[O sexteto musical toca Tarantella Napoletana. A plateia acompanha a canção batendo palmas. O apresentador, no centro do palco, atrás de sua mesa, esboça acompanhar a sincronia sonora. Porém, ele para, toma um gole de água de sua caneca e espera o encerramento da música, que não demora].
Darico Nobar: Boa noite, Brasil! O Talk Show Literário de hoje começou em ritmo italiano. Che Bello [fecha os dedos da mão direita, ergue o pulso e balança-o enfaticamente]! E para não perdermos o clima da terra do meu nonno e da minha nonna, vamos chamar ao palco um dos italianos mais antigos da literatura brasileira. Ele imigrou para o Brasil no início do século XX e mora, desde então, na cidade de São Paulo. Com vocês: Cav. Uff. Salvatore Melli! [O público aplaude o convidado enquanto ele caminha ao sofá posicionado ao lado da mesa do entrevistador].

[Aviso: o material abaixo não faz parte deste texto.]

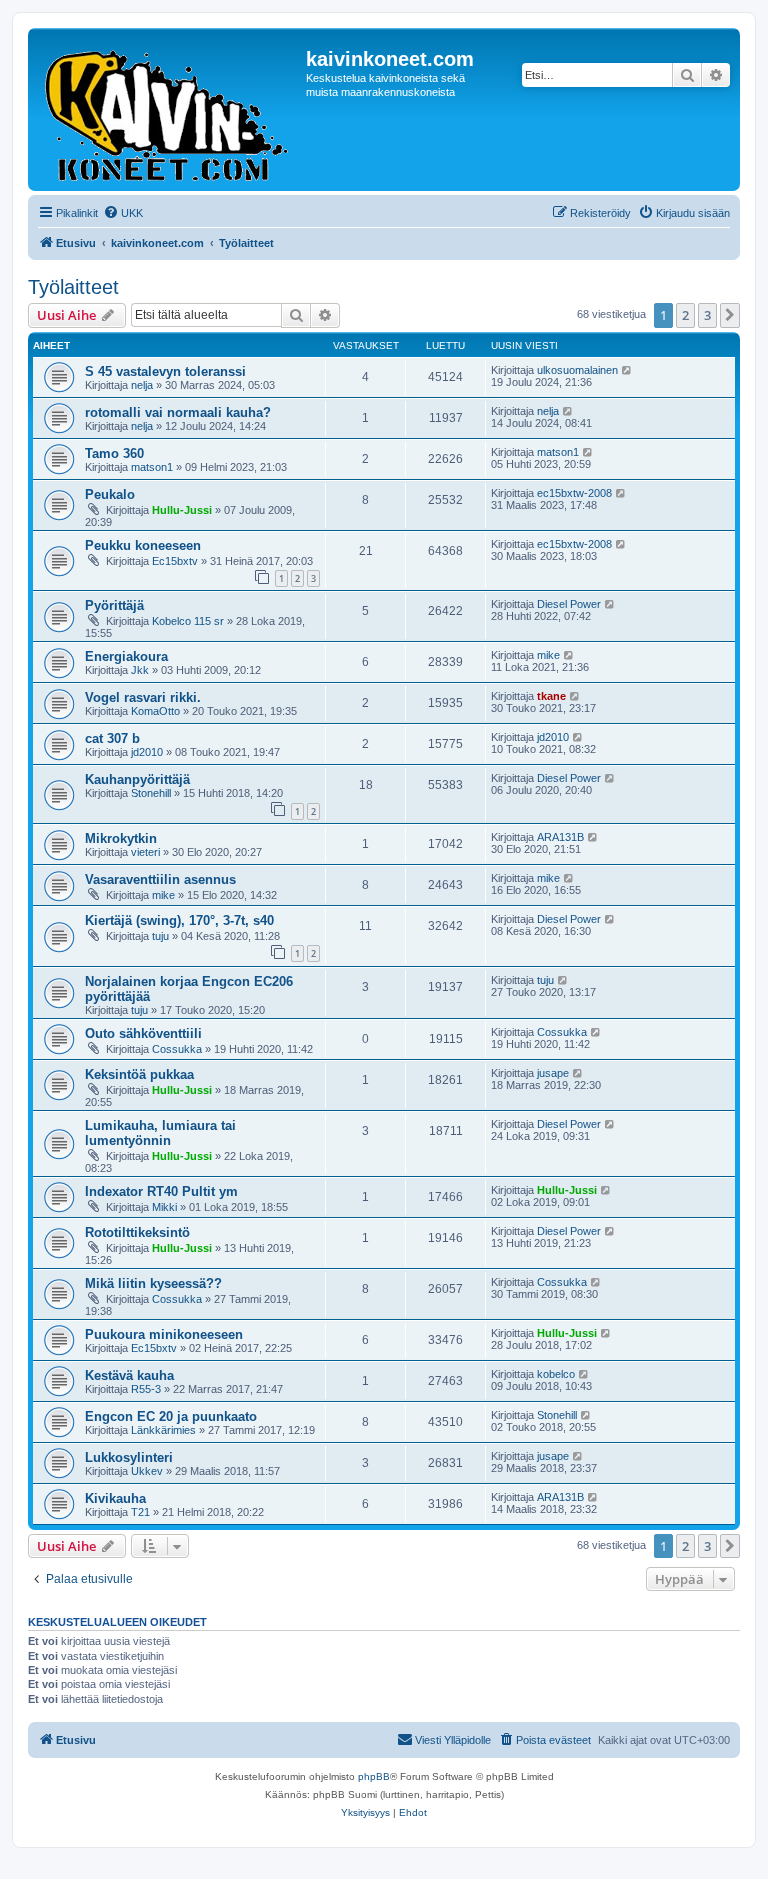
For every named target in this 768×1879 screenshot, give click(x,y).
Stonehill (151, 793)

Salvatore Melli: Buena sera! [Envergonhado, o senhor de barba rala e de cabelos brancos acena para a plateia em sinal de agradecimento à receptividade]. Ciao, Sr. Darico [entrevistado e apresentador se cumprimentam com um aperto de mãos]. Molto piacere in conoscerlo.
Darico Nobar: Ciao, seu Salvatore. Obrigado por vir ao nosso programa. Gostaria de começar perguntando como está o casamento de Adriano e Tereza Rita. Eles estão bem? Continuam casados?
Salvatore Melli: Una bellezza da vedere! Rita é una bravissima ragazza, dedicada, amorevole e trabalhadora. Não tinha como un matrimonio como este não dar certo, capisce? Driano ama moltissimo la sua principessa. [Acende um charuto]. Eles sono molto felizes.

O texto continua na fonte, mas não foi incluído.